O evento em Hong Kong terá a participação de 242 galerias, de 35 países. Num movimento que também demonstra um pouco dessa regionalização das edições da feira, o setor Kabinnet terá foco em artistas da Ásia, apresentando tanto nomes já consagrados quanto artistas em ascensão. Serão, ao todo, 21 apresentações conceituais em espaço delimitado e com curadoria especial dentro dos estandes. Destaques para Simon Starling no The Modern Institute e Joan Miró, na Galeria Lelong.
No setor Film, o artista multimídia e produtor de filmes Li Zhenhua separou 27 obras de cinema e vídeo que abordam o contexto sociopolítico atualmente, incluindo trabalhos que foram exibidos em grandes festivais, como Spring Fever, de Lou Ye, que chegou ganhar o prêmio de melhor roteiro em Cannes em 2009 e Dong, de Jia Zhangke, exibido no Venice International Film Festival e no Toronto International Film Festival em 2006. Em Conversations, o destaque fica por conta da conversa entre diversos curadores que produziram exposições com base na geografia asiática “discutindo o formato de exposição como um modo de fazer mapas que buscam novas compreensões, perspectivas e des/conexões em uma região composta de muitas regiões”.

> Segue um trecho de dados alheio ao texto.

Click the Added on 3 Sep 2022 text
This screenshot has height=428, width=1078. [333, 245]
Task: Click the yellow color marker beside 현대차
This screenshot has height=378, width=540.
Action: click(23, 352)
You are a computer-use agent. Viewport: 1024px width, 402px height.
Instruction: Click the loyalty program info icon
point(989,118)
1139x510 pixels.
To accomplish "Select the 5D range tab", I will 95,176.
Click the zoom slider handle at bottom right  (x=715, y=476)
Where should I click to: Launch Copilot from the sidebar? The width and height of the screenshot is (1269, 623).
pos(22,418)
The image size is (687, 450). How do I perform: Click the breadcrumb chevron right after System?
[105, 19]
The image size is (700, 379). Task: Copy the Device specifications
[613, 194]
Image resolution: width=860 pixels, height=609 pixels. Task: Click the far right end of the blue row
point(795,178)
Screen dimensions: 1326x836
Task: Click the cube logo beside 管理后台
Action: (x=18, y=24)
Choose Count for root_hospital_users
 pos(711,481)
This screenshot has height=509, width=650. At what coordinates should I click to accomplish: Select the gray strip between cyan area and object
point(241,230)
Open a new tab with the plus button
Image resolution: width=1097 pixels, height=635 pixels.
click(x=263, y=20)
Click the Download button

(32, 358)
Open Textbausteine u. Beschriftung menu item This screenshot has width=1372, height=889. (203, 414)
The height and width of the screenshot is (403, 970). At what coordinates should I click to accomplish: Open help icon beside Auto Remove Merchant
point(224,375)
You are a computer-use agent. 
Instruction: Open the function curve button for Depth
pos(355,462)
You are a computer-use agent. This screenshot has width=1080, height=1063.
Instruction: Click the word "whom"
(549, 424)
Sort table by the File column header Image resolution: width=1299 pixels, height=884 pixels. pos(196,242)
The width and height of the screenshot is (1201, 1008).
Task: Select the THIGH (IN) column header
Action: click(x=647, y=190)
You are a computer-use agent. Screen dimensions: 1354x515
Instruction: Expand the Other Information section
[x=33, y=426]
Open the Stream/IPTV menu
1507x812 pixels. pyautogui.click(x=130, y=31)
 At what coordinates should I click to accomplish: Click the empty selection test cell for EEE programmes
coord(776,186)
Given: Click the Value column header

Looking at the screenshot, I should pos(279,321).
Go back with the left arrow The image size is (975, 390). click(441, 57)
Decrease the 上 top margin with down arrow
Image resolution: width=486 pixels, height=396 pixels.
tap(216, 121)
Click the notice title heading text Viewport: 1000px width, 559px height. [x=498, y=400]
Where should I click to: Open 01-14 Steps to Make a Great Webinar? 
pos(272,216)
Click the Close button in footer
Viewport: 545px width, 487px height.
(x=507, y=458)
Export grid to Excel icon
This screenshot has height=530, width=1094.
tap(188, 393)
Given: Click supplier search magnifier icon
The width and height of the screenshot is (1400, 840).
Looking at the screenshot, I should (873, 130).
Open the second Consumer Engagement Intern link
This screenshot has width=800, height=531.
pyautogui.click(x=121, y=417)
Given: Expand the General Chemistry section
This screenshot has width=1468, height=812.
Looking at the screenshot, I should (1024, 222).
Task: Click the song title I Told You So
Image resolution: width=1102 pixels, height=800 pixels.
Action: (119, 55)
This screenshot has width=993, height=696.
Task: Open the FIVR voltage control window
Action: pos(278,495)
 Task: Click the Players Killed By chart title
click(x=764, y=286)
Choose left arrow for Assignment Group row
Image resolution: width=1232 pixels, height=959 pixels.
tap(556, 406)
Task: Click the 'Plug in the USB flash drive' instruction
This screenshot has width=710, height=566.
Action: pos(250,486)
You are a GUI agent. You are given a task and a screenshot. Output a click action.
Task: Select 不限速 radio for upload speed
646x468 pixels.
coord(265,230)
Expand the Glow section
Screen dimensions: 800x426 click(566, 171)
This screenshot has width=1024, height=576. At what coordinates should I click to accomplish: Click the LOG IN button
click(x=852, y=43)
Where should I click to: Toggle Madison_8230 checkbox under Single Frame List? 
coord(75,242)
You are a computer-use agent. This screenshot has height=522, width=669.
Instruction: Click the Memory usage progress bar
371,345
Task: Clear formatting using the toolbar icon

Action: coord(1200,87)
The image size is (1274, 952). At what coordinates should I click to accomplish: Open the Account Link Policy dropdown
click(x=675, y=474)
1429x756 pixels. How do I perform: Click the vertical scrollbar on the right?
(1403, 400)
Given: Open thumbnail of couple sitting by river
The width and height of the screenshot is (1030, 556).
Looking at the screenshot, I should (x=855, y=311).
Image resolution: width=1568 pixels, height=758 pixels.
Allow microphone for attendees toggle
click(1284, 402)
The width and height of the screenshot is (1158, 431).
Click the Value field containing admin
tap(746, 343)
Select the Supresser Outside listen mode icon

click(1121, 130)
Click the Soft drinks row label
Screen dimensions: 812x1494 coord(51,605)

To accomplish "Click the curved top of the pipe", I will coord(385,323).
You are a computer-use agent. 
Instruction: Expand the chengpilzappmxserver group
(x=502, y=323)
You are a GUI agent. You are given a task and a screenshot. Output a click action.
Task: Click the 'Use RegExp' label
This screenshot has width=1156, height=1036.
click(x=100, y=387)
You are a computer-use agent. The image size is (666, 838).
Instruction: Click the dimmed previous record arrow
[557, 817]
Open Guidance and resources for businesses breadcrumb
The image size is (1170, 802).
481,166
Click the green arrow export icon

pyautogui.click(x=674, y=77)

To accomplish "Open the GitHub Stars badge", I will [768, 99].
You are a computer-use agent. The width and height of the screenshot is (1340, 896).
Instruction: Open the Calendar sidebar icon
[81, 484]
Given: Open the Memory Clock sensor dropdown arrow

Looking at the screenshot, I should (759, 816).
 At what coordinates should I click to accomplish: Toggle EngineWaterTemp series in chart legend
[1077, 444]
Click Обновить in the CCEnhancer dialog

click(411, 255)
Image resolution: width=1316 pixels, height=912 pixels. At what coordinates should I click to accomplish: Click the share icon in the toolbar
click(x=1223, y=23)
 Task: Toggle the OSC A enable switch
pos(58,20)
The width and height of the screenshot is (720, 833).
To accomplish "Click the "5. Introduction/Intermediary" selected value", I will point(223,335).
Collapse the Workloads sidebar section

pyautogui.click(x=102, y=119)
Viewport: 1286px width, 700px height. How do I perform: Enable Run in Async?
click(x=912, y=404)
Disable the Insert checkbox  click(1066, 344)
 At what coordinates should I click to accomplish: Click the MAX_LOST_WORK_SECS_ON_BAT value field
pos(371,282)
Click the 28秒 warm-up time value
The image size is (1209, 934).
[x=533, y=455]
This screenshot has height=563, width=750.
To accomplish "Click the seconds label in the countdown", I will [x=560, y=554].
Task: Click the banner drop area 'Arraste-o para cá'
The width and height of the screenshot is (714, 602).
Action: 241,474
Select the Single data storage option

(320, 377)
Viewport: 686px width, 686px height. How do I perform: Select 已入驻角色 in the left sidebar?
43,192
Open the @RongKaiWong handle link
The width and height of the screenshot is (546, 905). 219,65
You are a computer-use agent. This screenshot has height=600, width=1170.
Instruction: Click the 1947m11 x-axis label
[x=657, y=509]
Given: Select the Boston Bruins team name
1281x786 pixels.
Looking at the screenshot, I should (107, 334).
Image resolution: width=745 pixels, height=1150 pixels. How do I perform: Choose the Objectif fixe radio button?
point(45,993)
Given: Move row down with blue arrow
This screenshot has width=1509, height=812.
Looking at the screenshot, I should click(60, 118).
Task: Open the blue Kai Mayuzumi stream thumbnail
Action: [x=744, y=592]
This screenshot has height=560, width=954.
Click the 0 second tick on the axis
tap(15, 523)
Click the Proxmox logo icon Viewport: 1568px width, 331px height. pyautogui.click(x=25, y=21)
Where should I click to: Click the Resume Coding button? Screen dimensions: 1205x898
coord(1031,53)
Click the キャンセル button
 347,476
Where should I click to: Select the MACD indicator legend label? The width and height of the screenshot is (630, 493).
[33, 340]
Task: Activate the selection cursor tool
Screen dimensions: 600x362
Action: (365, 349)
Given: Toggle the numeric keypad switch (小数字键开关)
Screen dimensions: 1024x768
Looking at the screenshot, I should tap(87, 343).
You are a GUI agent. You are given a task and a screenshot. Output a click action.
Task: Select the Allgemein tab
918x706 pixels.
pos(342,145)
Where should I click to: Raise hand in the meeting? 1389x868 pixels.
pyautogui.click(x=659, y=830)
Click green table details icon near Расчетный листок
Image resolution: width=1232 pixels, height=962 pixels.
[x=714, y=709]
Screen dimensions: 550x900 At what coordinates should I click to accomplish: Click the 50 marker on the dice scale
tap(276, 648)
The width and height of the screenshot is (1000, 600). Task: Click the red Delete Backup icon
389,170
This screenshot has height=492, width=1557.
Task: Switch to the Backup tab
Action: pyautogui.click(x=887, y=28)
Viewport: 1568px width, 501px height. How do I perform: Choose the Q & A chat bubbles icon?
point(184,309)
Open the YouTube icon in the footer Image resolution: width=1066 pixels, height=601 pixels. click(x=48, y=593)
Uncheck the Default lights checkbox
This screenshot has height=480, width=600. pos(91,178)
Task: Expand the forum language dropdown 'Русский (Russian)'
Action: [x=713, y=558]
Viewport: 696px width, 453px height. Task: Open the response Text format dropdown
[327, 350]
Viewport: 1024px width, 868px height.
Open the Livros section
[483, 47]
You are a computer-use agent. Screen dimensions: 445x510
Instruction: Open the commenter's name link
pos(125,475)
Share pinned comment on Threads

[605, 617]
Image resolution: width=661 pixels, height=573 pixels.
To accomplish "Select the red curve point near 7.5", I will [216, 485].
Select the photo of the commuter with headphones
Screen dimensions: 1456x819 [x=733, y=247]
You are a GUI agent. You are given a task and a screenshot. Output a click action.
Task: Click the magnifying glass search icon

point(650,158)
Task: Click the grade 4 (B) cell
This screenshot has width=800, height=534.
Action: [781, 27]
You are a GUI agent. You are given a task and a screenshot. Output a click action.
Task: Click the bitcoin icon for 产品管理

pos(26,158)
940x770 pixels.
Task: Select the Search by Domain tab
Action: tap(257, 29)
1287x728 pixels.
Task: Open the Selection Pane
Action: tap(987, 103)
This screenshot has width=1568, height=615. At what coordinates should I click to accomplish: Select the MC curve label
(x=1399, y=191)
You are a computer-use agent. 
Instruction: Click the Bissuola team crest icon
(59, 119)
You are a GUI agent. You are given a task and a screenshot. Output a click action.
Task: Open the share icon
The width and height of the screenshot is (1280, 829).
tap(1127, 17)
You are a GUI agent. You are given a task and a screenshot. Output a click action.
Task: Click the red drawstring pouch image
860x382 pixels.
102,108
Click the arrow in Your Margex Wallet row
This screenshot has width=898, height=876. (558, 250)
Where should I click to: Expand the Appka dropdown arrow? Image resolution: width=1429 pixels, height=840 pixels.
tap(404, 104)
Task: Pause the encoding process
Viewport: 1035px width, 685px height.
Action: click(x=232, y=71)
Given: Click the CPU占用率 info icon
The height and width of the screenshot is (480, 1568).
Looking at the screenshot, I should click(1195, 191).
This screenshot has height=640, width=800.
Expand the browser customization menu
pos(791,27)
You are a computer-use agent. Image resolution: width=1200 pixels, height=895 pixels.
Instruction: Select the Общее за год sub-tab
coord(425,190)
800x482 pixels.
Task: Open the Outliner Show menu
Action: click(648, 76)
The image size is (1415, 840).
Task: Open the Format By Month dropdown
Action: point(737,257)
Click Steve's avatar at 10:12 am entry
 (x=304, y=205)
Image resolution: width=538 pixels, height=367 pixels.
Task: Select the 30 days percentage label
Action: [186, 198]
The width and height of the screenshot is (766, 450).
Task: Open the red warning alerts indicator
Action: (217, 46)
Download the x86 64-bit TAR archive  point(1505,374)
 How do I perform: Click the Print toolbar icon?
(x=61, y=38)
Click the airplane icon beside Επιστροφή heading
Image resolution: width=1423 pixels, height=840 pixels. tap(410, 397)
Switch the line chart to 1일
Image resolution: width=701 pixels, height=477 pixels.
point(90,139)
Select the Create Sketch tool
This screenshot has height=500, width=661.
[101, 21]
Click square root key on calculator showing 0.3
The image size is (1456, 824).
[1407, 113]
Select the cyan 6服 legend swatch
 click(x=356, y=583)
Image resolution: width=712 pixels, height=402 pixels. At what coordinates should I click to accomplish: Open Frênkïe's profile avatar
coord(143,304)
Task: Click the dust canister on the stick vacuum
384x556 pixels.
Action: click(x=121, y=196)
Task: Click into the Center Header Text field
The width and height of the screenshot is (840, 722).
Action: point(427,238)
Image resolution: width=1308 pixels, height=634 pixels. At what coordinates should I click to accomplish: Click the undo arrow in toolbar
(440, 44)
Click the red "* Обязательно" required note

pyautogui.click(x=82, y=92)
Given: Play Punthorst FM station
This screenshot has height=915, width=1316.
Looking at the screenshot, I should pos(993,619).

A brasileira Clarissa Tossin é um dos destaques do setor Discoveries da Art Basel Hong Kong, sendo representada pela galeria Commonwealth and Council, sediada em Los Angeles. Apresentando uma nova leva de trabalhos. Em 2018, Tossin já tinha exposto na cidade asiática, convidada a exibir a obra em vídeo Ch’u Mayaa (2017) na mostra Emerald City (2018) na K11 Art Foundation.
A artista falou à ARTE!Brasileiros sobre o trabalho que apresenta na ABHK 2019:
A!B: Como o livro de Octavia Butler inspirou você nesses trabalhos para o Basel Art HK?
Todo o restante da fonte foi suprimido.